We are using a variety of tools to ensure that our applications do not leak memory, suffer from performance issues or actually trigger unwanted behavior. This tool stack changes over time, and it is also different for web, script and binary applications. Next to the Icinga bits I am responsible for the LConf Backend and other Perl foo here at NETWAYS – I’ve already written about profiling Perl. During Icinga 1.x and 2.x development we’ve come around a couple of tools for profiling memory consumption with Massif or using the Google perftools.
One of our specialties at NETWAYS Development is further that we’re capable of identifying and resolving issues directly – be it performance, memory, locking, race conditions, etc. aside from the code we’re developing and running at customers.
The perfect code vs performance
While the perfect code does not exist, it’s always interesting and also required to refactor your own code parts based on current conditions and requirements. The code in 2.2.4 had one function interface being called, namely AddObject(). This function is merely doing the following for ‘repository add’ and ‘node update-config’:
- Get all the object names from `repository.d` and checking if the added object already exists
- Create a new object by attributes and run it against the Icinga 2’s config validation
- Check if the change already exists by reading the `changes` directory
- Add the change to the changelog (for calling ‘commit’ later on)
This is perfectly fine for keeping the same functionality shared among several occasions where this code is used. But we’ve run into severe performance issues with like 20000 calls to AddObject() inside one ‘node update-config’ run.
How to tackle the problem
Valgrind provides a tool named callgrind which tracks the function calls and time of a specific binary being run. While this is a bit slower than the Google perftools, it provides more detailed data. The ‘callgring.out.PID’ file can then be visualized in KCacheGrind.

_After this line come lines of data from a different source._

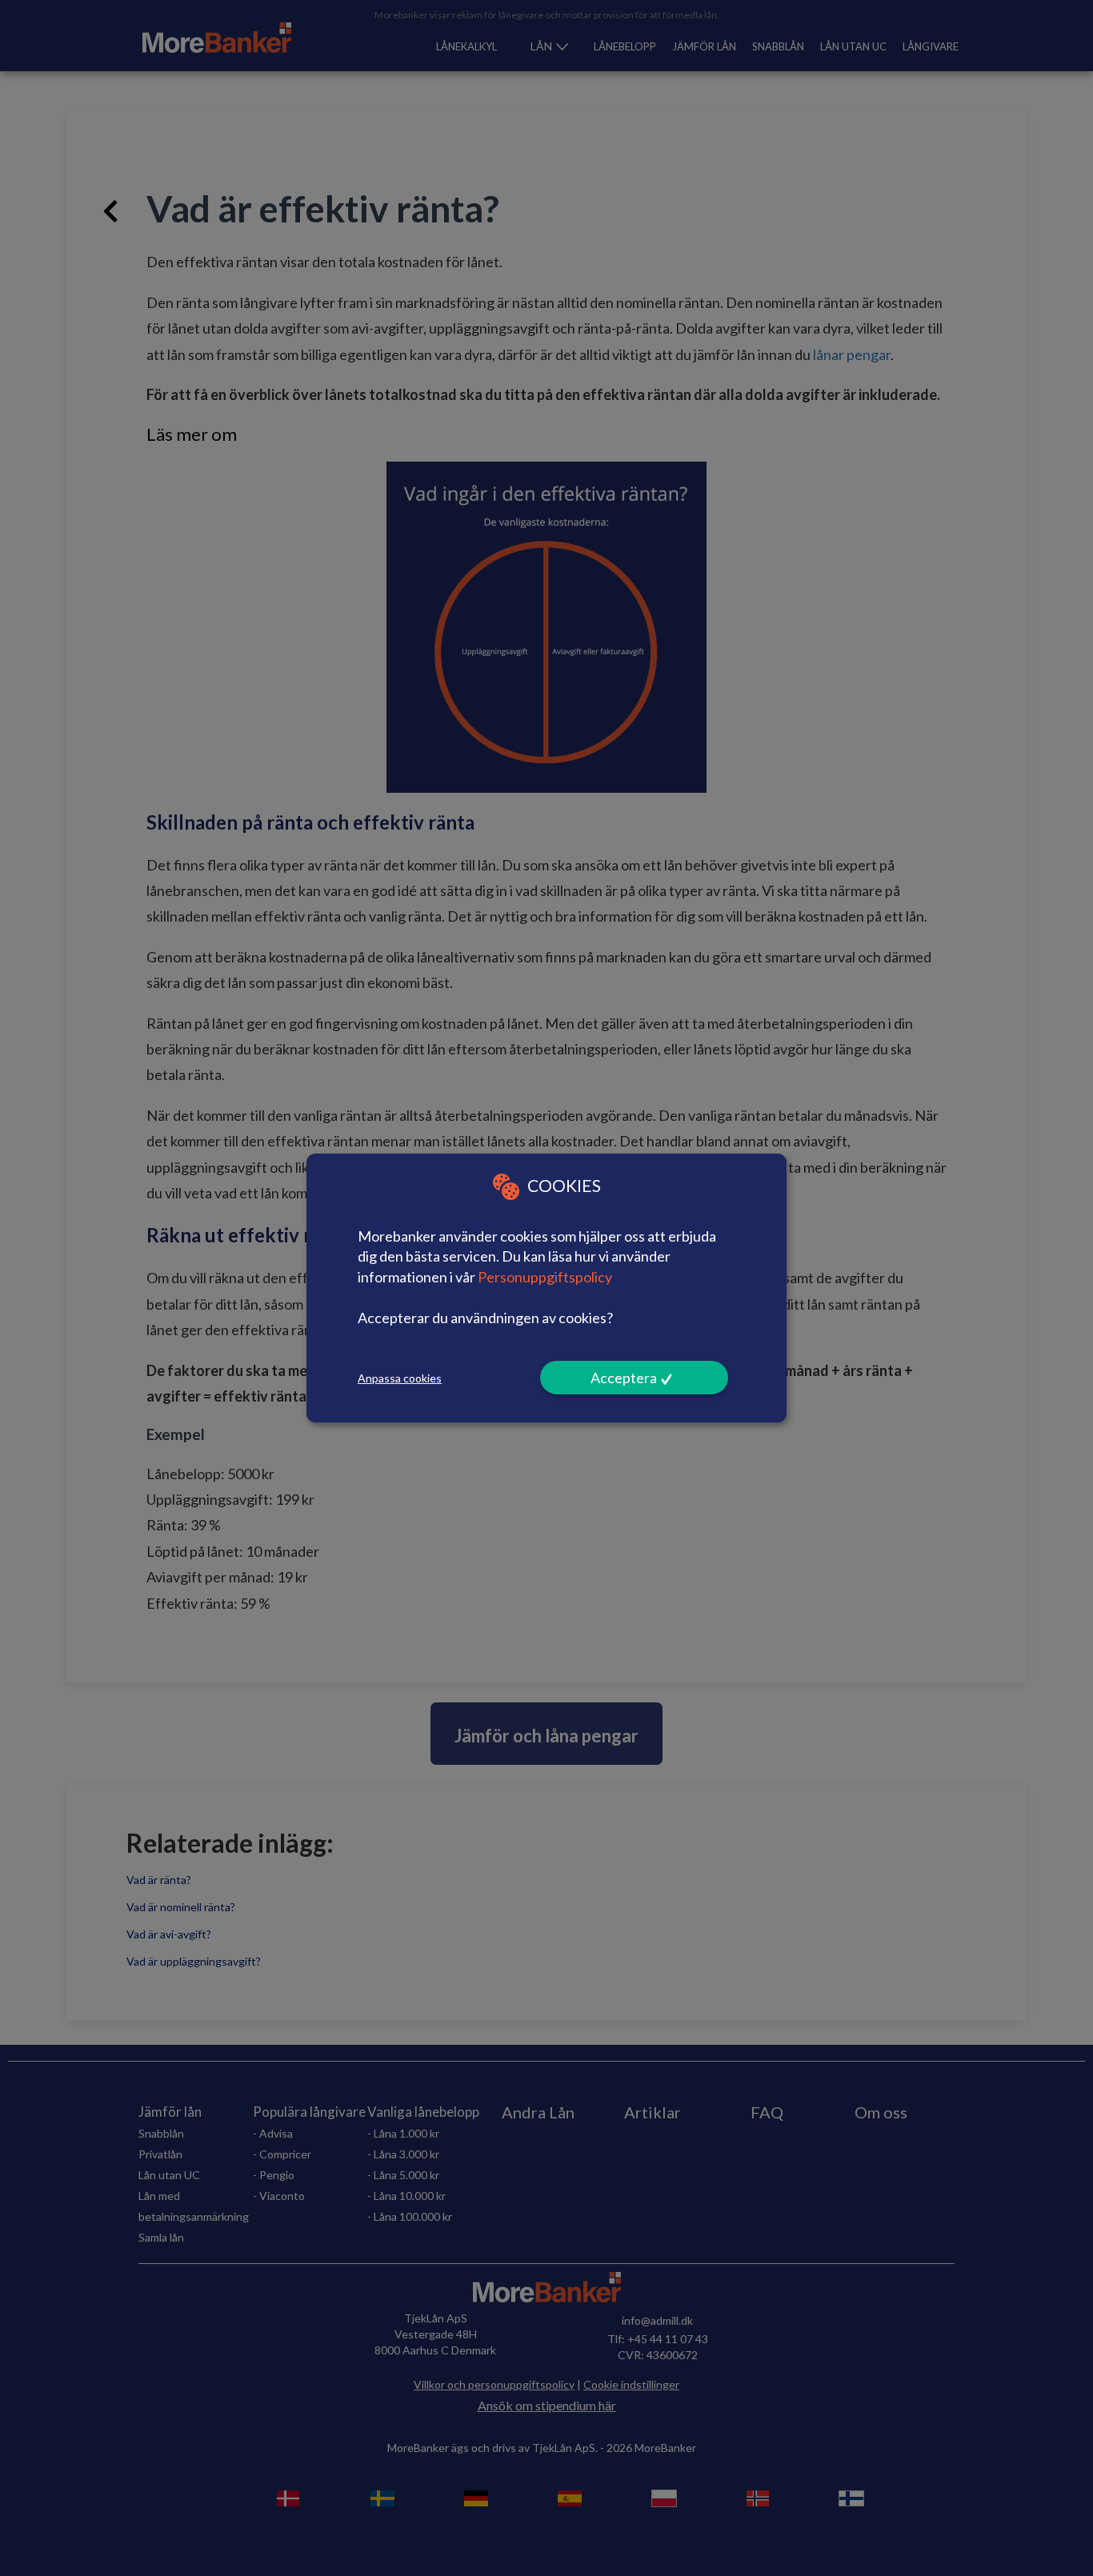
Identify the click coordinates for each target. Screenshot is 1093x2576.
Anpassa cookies (400, 1378)
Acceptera (624, 1377)
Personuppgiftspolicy (545, 1277)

Install Valgrind alongside with KcacheGrind. I’m using Fedora 21, other distributions use similar package names.
# yum install valgrind kcachegrind graphviz
In order to profile Icinga 2 with all debug symbols included, I’m compiling Icinga 2 with debug symbols enabled: -DCMAKE_BUILD_TYPE=Debug (Note: Using Icinga 2 packages you’ll get a separate package).
Valgrind requires a bunch of parameters which are easier being modified in a small script. I’m also running the direct debug build binaries instead of the installed binary here. Generating some sort of huge debug config inside the Icinga 2 cluster and node inventory is left to the reader’s imagination 😉 (I’ll write a different blog post for that sooner or later).
# vim callgrind_icinga2 #!/bin/bash valgrind \ -v \ --trace-children=yes \ --tool=callgrind \ --simulate-cache=yes \ --collect-jumps=yes \ --dump-instr=yes \ --dump-line=yes \ /home/michi/coding/icinga/icinga2/debug/Bin/Debug/icinga2 node update-config # sudo ./callgrind_icinga2
If you want to enforce a manual dump before the program ends, you can invoke the following command:
# callgrind_control -d
Visualize and analyze the bottlenecks
Opening the callgrind.out file(s)
$ sudo kcachegrind callgrind.out.16903
unveiled that there were certain unnecessary calls to generic functions.
- Getting objects/changes on each AddObject() call is useless
- ‘node update-config’ would cause AddObject() to validate each object. But we know already we’re right not parsing user’s input from the cli arguments.
Solve the problem
Refactoring the code and allowing to pass one-time collected objects/changes as well as suppressing configuration validation solved the problem in the end. Still it unveiled that you should sometimes stop feature development and profile your own application 🙂